Conservative Resalat writes of a powerful Iran: "The acceptance of a powerful Iran is neither idealistic nor abstract; it is realistic. It is not a surprise that a pragmatist like Zbigniew Brzezinski, U.S. National Security Adviser under Jimmy Carter's presidency, has openly urged Bush and Obama to accept a powerful Iran and change their previous wrong path. In other words, whatever has forced America and other members of the P5+1 to sit around a table, negotiate and make concessions, shows their incapacity to confront a powerful Iran." 


YEMEN: Reformist Arman goes to the heart of the matter, "when the Houthis have the upper hand on the ground, they will go to negotiations with greater power. A new government will be installed in Yemen that will protect the interests of Shiites, former president Ali Abdullah Saleh and Saudi Arabia. Otherwise, Yemen has the potential of turning into another Syria and fall in the hands of Al-Qa’ida. If this happens, Iran will not lose; it is Saudi Arabia and its Western supporters that will be severely damaged. These factors have led Iran and Saudi Arabia to reach a common understanding on Yemen without negotiating with each other."

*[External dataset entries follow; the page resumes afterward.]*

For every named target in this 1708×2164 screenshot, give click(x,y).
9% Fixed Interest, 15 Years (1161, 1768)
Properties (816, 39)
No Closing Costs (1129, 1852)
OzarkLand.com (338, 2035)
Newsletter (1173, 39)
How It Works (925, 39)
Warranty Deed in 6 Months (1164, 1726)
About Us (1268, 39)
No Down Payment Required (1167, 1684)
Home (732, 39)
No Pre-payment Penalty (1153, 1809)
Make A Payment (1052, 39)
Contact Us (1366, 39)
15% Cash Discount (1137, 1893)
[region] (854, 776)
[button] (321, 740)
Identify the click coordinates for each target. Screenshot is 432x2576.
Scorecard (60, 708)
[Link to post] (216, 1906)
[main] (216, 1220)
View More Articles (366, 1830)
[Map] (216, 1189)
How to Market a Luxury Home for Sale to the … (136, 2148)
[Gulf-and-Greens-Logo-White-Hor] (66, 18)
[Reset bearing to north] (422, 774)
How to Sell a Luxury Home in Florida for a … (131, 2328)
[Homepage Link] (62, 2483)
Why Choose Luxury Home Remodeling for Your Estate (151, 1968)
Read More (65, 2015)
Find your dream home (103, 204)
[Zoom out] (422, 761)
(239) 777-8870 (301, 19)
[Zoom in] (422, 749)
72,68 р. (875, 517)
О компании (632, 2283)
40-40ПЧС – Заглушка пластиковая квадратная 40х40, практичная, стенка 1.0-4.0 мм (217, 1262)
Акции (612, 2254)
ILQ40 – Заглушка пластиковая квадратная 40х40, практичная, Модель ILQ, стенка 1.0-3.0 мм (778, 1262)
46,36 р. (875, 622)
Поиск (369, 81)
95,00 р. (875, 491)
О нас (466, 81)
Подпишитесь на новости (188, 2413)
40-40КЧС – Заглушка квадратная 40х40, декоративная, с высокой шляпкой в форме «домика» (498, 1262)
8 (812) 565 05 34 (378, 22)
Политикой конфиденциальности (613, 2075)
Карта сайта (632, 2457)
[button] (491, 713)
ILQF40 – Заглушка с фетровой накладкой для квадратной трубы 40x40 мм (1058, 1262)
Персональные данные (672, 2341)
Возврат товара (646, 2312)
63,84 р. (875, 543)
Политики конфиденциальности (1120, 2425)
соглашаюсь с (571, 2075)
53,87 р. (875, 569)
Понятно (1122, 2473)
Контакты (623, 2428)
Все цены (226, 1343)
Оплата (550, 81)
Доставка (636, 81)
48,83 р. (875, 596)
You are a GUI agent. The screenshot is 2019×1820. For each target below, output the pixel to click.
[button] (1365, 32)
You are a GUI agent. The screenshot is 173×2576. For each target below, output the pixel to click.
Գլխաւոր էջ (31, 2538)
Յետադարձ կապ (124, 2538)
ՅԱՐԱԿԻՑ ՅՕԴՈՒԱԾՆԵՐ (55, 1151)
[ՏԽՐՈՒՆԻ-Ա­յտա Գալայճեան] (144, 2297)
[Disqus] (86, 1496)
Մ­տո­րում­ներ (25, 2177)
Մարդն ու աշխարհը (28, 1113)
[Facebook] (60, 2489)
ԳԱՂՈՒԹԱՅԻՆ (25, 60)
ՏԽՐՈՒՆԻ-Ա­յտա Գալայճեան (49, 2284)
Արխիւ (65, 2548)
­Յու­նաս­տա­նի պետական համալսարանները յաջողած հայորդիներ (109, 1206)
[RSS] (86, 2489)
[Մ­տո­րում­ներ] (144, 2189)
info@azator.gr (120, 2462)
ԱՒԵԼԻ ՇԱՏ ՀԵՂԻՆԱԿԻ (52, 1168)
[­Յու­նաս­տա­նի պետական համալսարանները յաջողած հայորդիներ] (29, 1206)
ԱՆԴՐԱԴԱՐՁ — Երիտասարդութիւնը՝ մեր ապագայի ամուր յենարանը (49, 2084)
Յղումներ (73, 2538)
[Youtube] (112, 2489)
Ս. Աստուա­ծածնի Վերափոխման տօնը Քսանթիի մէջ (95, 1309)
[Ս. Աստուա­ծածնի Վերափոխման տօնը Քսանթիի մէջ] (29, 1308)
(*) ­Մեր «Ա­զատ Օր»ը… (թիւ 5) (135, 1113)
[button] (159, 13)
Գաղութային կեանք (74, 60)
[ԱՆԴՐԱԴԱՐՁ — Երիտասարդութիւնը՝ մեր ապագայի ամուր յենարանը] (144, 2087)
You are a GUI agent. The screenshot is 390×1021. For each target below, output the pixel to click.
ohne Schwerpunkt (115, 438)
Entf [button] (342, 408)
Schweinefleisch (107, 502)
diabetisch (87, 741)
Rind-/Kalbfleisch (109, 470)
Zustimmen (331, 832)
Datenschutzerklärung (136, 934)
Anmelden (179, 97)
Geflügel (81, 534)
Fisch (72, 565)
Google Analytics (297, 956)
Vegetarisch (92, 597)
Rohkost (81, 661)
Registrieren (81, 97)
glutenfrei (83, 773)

Centrist Jomhuri-ye Eslami comments: "The Saudi attacks on Yemen have increased international odium for them and revealed Saudi incapacity to subdue the Yemeni people. Above all, the exposure of their brutal nature showed that they have surpassed the Zionists in the killing of a Muslim nation." 

Hard-line Keyhan expects Saudi Arabia to pay a heavy price: "After 28 days, the Yemen war has reached its end point. It is possible that the aggressor may continue for a few more days, as it has not achieved even its minimum goals in this unjust war. The Americans did whatever they could to prevent the defeat of Saudi Arabia, hence, they are partners in all the crimes committed against the innocent people of Yemen and should be held accountable. This war leaves a profound impact on our region. Saudi Arabia now has a serious enemy along its borders. From today, every action of this enemy against Saudi Arabia will be morally justified even from the perspective of international rights. The Saudi regime will pay a heavy political and security cost to overcome this reality." 

Conservative Khorasan sounds ominous: "The Saudi-led attack on Yemen was a proxy war by Israel against a part of the Muslim world. The Saudis, both in terms of military dominance and dignity, are the biggest losers of this crisis; Saudi princes should expect severe domestic and external shocks because of their historical mistake." 


IRGC: Hard-line Javan defends the IRGC: "By focusing on the activities of the Islamic Revolution Guards Corps [IRGC] and accusing it of violence, coup attempts, terror and being politicized some pro-liberal revisionist media outlets try to tarnish its popularity among the people. They are trying to accuse the IRGC of moving beyond its legal duties and responsibilities and deviating from its course." 


IRAN-WEST: Conservative Hemayat contends that the West does not give up its machinations: "After the victory of the Islamic Revolution, various conspiracies and hostile measures have been carried out against the Iranian nation in the shape of terror, bombings and imposed war. Since 1985, Western intelligence and security organizations have concluded that they cannot fight Iran and overthrow the people’s regime. The West deploys its pawns to crush Muslim countries. The war between Taleban and ISIS is a show aimed at achieving Western goals." 


EGYPT: Reformist E'temad sees a wider goal: "The Egyptian government seeks greater goals by sentencing ex-president Mursi to 20 years in jail; it wants to remove its opponents from the political scene through legal means. The Egyptian government not only deprives the leaders of one of the most important opposition political parties from participating in the forthcoming parliamentary and presidential elections, but also denies them any political activities. In other words, the Muslim Brotherhood will not be able to use its influential political power in any future elections."